Theory of Constraints Template

# TOC Analysis: [System/Process]

## System Definition
What flows through this system: [Work items, requests, features]
Goal: [What throughput matters]

## Constraint Identification

| Stage | Capacity | Utilization | Queue Time | Throughput |
|-------|----------|-------------|------------|------------|
| | | | | |

**Identified Constraint:** [Stage]
**Evidence:** [Why this is the constraint]

## Step 2: Exploit

How to maximize constraint output without investment:
| Exploitation | Effort | Expected Gain |
|--------------|--------|---------------|
| | | |

## Step 3: Subordinate

How should non-constraints support the constraint?
| Stage | Current Behavior | Should Change To |
|-------|------------------|------------------|
| | | |

## Step 4: Elevate (if needed)

If exploitation isn't sufficient:
| Elevation Option | Cost | Capacity Gain |
|------------------|------|---------------|
| | | |

## Step 5: Next Constraint

After elevation, where will the constraint move?
[Prediction]

Verification Checklist

Identified the single constraint (not multiple "bottlenecks")
Have data supporting the constraint identification
Maximized exploitation before considering elevation
Non-constraints are subordinated (not locally optimized)
Not investing in non-constraint improvements
Monitoring for constraint movement

Key Questions

"What's the ONE thing limiting throughput?"
"Is the constraint ever idle?
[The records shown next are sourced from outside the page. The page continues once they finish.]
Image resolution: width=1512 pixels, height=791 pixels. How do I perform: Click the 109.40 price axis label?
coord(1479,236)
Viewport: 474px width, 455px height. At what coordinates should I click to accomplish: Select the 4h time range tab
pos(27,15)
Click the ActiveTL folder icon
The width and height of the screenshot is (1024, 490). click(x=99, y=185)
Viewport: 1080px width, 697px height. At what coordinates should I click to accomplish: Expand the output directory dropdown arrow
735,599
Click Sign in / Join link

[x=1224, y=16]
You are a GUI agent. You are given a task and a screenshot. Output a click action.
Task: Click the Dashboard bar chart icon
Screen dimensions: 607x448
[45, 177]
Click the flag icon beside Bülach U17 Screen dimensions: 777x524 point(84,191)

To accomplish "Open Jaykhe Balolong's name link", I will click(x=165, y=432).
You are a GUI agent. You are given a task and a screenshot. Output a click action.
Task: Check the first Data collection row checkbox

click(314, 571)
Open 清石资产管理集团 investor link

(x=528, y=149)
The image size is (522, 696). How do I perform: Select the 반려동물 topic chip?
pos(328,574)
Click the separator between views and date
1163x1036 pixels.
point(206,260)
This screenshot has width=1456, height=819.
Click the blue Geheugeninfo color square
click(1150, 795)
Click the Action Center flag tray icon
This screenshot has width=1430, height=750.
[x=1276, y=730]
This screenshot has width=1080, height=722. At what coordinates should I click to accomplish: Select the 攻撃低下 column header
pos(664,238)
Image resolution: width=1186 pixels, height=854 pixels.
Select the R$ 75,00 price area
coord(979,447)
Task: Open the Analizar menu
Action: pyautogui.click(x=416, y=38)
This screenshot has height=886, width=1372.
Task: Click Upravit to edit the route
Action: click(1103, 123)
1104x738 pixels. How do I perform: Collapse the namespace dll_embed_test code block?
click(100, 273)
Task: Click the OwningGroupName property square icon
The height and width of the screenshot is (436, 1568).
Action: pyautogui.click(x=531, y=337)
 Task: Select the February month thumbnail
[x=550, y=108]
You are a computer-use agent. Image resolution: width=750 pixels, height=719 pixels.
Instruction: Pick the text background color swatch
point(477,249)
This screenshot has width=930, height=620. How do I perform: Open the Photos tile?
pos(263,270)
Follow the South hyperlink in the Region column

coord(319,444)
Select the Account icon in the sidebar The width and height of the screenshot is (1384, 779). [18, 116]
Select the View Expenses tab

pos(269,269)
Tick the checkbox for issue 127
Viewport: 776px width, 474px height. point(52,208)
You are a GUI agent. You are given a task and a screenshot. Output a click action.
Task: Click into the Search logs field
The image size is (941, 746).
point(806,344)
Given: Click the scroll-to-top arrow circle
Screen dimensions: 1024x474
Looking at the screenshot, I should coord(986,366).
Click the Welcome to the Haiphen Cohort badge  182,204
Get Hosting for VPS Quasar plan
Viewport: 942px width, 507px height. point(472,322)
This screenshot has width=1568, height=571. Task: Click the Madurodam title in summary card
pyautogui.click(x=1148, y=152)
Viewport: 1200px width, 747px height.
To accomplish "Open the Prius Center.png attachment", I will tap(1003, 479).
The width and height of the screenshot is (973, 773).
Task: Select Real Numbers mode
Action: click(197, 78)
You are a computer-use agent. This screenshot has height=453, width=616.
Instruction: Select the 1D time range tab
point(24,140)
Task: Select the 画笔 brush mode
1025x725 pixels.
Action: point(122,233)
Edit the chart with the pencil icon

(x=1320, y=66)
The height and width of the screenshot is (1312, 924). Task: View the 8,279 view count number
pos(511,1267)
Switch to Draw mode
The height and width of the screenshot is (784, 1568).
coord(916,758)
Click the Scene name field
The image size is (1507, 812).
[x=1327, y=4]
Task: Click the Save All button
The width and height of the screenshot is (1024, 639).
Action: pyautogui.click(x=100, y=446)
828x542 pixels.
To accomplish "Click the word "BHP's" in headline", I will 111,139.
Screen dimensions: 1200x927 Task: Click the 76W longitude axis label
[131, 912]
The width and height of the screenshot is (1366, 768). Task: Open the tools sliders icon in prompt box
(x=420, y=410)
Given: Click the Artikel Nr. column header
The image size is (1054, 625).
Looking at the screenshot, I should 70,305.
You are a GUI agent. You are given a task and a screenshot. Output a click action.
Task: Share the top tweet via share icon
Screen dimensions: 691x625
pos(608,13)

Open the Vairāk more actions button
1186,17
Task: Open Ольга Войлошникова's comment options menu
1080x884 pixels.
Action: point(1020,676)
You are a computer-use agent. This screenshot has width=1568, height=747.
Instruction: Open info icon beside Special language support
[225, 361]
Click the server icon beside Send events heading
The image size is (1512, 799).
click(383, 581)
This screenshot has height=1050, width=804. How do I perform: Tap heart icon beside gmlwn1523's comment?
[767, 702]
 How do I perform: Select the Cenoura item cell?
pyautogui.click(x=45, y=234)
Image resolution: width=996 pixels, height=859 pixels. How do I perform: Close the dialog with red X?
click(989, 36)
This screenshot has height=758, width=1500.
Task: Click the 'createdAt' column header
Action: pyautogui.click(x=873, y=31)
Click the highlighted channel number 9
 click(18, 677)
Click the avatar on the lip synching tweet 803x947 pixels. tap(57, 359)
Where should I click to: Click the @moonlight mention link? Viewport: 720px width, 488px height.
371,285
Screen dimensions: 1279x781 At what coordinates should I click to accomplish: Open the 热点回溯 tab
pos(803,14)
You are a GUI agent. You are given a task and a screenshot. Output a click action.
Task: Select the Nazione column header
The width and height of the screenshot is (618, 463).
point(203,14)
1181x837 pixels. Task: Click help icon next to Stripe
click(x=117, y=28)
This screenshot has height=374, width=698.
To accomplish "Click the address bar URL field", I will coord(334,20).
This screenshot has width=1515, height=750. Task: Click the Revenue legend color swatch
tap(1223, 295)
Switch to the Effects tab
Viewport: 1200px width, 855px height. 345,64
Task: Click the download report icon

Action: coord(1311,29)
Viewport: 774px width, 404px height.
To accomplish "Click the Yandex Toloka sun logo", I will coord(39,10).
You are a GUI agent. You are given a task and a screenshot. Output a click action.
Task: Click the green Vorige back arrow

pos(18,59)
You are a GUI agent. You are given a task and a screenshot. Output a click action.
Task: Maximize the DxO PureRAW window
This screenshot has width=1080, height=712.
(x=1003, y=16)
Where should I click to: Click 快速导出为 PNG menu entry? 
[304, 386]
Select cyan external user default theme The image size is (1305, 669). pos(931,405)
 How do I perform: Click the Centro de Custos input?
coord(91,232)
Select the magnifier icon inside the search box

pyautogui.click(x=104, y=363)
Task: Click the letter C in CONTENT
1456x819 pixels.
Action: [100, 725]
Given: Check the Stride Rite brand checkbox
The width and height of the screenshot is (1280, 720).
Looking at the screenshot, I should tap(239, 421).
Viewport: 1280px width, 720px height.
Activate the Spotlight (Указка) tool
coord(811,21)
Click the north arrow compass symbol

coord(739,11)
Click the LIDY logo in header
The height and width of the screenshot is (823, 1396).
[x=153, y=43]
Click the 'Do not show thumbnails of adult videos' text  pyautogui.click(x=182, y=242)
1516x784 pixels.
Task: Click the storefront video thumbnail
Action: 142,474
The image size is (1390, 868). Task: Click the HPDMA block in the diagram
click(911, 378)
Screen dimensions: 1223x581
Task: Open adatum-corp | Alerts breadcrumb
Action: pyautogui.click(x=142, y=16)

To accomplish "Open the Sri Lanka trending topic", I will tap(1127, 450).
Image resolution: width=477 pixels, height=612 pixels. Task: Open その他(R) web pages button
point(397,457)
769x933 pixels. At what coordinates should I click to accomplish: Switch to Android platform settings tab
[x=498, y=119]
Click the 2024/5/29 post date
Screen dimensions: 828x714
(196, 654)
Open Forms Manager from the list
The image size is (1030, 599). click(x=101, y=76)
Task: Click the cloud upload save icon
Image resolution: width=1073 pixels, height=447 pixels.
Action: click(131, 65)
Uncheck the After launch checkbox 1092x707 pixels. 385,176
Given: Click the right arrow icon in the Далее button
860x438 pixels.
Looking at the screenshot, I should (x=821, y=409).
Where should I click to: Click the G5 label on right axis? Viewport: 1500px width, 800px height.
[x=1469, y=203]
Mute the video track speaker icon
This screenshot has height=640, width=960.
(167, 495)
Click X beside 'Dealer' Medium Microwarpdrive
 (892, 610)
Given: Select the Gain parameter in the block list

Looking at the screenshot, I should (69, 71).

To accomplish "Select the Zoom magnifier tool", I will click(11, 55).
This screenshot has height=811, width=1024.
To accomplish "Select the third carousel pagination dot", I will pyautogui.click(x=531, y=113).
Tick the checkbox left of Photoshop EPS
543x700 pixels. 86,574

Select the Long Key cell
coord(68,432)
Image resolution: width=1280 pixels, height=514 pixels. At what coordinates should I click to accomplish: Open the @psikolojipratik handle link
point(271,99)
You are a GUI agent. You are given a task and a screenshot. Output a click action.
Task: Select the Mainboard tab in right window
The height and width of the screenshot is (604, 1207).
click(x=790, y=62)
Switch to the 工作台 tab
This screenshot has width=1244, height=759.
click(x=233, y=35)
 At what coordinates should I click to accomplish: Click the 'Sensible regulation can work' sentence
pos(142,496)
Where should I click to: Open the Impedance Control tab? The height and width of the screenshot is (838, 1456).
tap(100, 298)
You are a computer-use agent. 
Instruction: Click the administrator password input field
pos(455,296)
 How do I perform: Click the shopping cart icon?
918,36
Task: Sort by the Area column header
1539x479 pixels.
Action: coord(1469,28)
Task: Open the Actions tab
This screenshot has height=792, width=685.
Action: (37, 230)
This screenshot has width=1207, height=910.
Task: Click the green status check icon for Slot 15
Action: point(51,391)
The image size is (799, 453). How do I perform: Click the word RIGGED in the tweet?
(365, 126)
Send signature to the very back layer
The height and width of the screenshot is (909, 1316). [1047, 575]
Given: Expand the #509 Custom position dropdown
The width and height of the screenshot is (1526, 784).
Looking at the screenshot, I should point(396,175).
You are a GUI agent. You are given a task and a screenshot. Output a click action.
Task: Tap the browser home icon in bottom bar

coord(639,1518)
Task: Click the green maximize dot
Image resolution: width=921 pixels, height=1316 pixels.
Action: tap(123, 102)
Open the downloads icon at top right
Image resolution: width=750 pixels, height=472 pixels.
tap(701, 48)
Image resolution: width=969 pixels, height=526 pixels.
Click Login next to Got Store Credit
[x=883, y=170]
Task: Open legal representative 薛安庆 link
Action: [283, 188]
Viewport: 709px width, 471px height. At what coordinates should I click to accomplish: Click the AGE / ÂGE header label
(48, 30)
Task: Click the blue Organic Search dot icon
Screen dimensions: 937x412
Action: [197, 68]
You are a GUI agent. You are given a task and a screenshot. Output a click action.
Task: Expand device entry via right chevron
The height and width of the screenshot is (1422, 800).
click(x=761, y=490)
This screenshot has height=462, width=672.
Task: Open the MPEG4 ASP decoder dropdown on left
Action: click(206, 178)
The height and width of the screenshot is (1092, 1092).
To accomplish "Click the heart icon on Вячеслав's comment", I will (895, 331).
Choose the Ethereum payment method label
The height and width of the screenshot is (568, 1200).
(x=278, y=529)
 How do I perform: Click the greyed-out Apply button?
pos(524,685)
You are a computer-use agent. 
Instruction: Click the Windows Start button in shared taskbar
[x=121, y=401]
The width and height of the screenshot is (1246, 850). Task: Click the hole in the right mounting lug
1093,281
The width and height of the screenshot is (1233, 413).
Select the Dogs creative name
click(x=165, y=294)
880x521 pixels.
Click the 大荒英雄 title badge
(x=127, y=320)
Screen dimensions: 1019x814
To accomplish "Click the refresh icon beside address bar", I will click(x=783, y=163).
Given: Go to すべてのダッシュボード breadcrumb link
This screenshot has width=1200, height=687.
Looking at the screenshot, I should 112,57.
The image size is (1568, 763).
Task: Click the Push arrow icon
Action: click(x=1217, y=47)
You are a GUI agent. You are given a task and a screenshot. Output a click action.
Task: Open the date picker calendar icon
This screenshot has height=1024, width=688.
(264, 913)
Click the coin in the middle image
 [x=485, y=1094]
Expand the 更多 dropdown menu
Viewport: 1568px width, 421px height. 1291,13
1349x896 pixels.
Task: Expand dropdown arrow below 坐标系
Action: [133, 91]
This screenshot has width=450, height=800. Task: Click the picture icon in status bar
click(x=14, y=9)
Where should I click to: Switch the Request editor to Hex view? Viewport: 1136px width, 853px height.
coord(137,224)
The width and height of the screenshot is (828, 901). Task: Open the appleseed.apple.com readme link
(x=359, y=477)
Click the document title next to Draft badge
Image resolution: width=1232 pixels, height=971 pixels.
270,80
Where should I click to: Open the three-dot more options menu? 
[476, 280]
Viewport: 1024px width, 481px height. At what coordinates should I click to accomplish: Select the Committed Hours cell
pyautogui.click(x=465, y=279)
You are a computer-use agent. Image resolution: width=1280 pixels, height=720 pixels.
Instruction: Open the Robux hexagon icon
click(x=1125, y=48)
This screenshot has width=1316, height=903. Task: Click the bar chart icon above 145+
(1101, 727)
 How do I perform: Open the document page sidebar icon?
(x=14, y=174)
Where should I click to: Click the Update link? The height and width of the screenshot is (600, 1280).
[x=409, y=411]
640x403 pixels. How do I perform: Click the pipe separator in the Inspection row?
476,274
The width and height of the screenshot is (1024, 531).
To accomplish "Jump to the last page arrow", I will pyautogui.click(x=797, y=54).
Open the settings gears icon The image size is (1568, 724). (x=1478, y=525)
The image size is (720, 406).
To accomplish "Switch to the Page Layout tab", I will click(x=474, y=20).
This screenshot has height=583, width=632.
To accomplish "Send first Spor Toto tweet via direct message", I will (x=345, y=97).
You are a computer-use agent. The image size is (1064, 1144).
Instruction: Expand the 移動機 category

Why?"
"Are we improving a non-constraint while ignoring the constraint?"
"Are non-constraint improvements building inventory?"
"What should the rest of the system do to serve the constraint?"
"If we improve this, where will the constraint move?"

Goldratt's Wisdom

"Every action that brings the company closer to its goal is productive. Every action that does not bring a company closer to its goal is not productive."

"An hour lost at a bottleneck is an hour lost forever. An hour saved at a non-bottleneck is a mirage."

"The sum of local optimums is not equal to the global optimum."

Optimizing everywhere is the same as optimizing nowhere. Find the constraint. Make it work. That's all that matters until the constraint moves.